At the time if the ECG worked the same circuit would get cloned and used for an EEG as the signals are a lot smaller but
in this case I'd use a Pi Zero or Arduino as the input as its already got onboard A-D's.

For this project the isolation requirements are insane, 0.1mA permitted leakage means you're limited to battery power and
even wireless charging is verboten.
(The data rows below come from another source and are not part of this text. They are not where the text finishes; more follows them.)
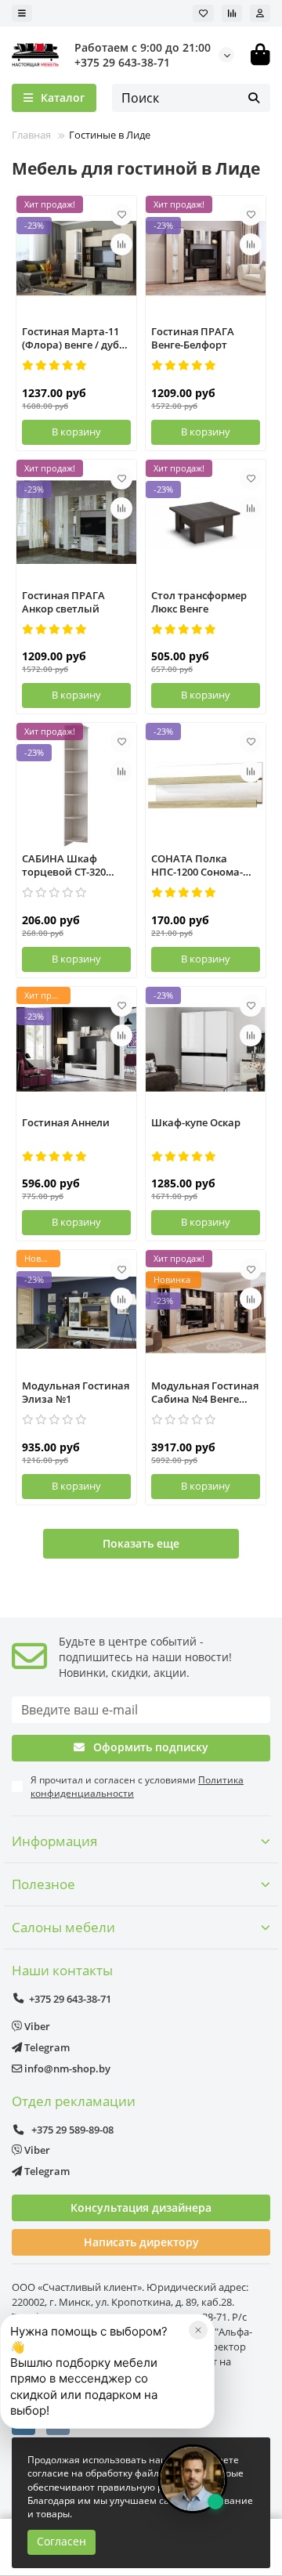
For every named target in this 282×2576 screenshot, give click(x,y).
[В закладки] (121, 215)
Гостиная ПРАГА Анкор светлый (63, 602)
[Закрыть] (198, 2330)
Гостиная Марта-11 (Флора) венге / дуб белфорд (70, 338)
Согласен (61, 2541)
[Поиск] (253, 98)
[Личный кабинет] (260, 13)
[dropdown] (22, 13)
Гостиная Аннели (66, 1122)
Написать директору (141, 2242)
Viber (36, 2026)
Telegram (46, 2047)
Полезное (43, 1884)
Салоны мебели (63, 1927)
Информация (54, 1841)
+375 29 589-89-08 (71, 2130)
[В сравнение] (121, 244)
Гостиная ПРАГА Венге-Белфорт (192, 338)
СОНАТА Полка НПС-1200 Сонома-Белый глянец (197, 866)
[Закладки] (203, 13)
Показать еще (141, 1543)
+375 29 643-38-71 (122, 62)
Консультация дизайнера (141, 2207)
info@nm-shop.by (66, 2068)
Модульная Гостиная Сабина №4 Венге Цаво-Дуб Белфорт (204, 1393)
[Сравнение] (232, 13)
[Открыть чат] (192, 2478)
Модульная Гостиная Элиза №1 (75, 1392)
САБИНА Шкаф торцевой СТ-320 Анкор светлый (64, 866)
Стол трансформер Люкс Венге (199, 602)
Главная (31, 135)
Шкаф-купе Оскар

One big problem is the brain really does *not* like excess electricity, permanent damage is
quite likely even with careless use of a TENS machine etc.
Its feasible to use EM sensors based on old atomic clock "cores" to measure brain magnetic fields (maybe thats what DOC BROWN used)
but try getting more than one of them or disciplining them in the presence of Earth's magnetic field to make measurements.
Alas this project is going to have to wait until technology radically improves, as all the SQUID sensors I've run into use liquid helium and there are very few ways to get a piece of niobium-titanium that cold even using laser cooling and Linde refrigerators etc.
Ironically this is the main reason why quantum computers suchnas D-wave 2 or the IBM one are so heinously £xpen$iv£ as they need to get down to millikelvins so sit upside-down in the LHe vat with all the sensors far away from that little chip.

-A
________________________________________
From: volt-nuts <volt-nuts-bounces at febo.com> on behalf of Attila Kinali <attila at kinali.ch>
Sent: 01 March 2018 19:57
To: Discussion of precise voltage measurement
Subject: [volt-nuts] LM3900 (was: HP3458 ADC integrator)

On Wed, 28 Feb 2018 06:32:58 +0000
Andre <Andre at Lanoe.net> wrote:

> Can you make use of an LM3900? I have one here *somewhere*.
> I think its a quad Norton, not sure how long its been there for.

Theoretically yes, in practice you are better off using an opamp
that is not 40 years old and not as quirky as a Norton opamp.
You can buy standard bipolar opamps that beat those old beats
at all metrics, and they only cost little more, if at all.

The only place where these beasts really excell is that the
inputs are basically independent of the supply voltage, given
the maximum input current is not exceeded. Linear has a few
opamps that can do the same trick (though in a slightly different
manner), but they also cost a bit more.

                        Attila Kinali

--
<JaberWorky>    The bad part of Zurich is where the degenerates
                throw DARK chocolate at you.